REQUIREMENT: The answer must be every entry, given again word for word.

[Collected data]
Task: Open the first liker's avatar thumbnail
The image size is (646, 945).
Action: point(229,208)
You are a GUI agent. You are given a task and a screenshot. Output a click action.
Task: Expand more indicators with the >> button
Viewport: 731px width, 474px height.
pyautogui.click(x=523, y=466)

EXPECTED ANSWER:
Task: Open the first liker's avatar thumbnail
The image size is (646, 945).
Action: point(229,208)
You are a GUI agent. You are given a task and a screenshot. Output a click action.
Task: Expand more indicators with the >> button
Viewport: 731px width, 474px height.
pyautogui.click(x=523, y=466)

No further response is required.